**Exercise requirements**: Copy out the data below word for word, from the line that contains "Click the undo icon near the bottom" through the line that contains "[x=385, y=54]".

Records of locating words and elements:
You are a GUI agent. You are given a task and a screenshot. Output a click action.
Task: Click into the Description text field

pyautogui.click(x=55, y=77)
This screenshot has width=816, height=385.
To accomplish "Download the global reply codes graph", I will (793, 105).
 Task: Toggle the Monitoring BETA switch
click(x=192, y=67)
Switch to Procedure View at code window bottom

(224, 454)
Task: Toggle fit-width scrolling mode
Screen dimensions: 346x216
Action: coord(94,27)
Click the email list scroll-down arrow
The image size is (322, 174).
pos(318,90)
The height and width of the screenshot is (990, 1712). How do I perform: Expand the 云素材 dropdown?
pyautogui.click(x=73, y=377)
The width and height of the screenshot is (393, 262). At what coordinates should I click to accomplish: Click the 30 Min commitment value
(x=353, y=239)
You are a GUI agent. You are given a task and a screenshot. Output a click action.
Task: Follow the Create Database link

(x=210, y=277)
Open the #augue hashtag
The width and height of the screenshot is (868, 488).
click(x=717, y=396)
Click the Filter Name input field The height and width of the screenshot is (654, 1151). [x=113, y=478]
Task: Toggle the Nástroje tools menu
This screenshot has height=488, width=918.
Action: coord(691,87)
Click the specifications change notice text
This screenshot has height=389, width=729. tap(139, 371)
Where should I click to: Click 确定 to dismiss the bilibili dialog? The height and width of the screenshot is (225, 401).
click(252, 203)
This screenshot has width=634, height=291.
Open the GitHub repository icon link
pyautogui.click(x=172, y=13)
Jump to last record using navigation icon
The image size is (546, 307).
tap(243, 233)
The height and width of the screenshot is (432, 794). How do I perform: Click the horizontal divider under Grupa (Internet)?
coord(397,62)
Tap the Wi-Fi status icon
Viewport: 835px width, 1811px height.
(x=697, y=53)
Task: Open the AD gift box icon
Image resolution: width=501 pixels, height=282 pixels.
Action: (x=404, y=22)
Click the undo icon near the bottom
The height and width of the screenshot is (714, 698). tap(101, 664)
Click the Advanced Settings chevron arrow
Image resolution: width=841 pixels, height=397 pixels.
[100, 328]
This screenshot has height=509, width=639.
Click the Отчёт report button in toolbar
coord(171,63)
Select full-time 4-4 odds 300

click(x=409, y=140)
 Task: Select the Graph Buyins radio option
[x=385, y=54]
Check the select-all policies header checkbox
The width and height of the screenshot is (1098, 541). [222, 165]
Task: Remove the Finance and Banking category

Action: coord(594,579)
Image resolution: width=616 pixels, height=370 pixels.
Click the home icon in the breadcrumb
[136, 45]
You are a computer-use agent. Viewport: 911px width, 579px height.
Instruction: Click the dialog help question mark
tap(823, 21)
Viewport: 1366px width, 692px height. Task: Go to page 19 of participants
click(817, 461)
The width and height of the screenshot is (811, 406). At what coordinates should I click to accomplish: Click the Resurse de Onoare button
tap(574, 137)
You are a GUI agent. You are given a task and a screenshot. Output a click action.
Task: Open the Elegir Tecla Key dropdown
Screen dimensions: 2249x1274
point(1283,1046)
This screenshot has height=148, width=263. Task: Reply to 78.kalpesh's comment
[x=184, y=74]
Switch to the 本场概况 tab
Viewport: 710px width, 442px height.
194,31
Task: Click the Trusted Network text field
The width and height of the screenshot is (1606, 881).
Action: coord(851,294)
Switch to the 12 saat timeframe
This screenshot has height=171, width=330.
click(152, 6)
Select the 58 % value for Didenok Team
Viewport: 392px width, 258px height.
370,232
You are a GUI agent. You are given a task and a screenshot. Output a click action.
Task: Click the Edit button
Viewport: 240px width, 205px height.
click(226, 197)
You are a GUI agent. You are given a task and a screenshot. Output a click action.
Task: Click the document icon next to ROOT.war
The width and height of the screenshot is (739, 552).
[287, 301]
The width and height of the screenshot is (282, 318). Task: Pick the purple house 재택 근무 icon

**Full solution**:
Click the undo icon near the bottom
The height and width of the screenshot is (714, 698). tap(101, 664)
Click the Advanced Settings chevron arrow
Image resolution: width=841 pixels, height=397 pixels.
[100, 328]
This screenshot has height=509, width=639.
Click the Отчёт report button in toolbar
coord(171,63)
Select full-time 4-4 odds 300

click(x=409, y=140)
 Task: Select the Graph Buyins radio option
[x=385, y=54]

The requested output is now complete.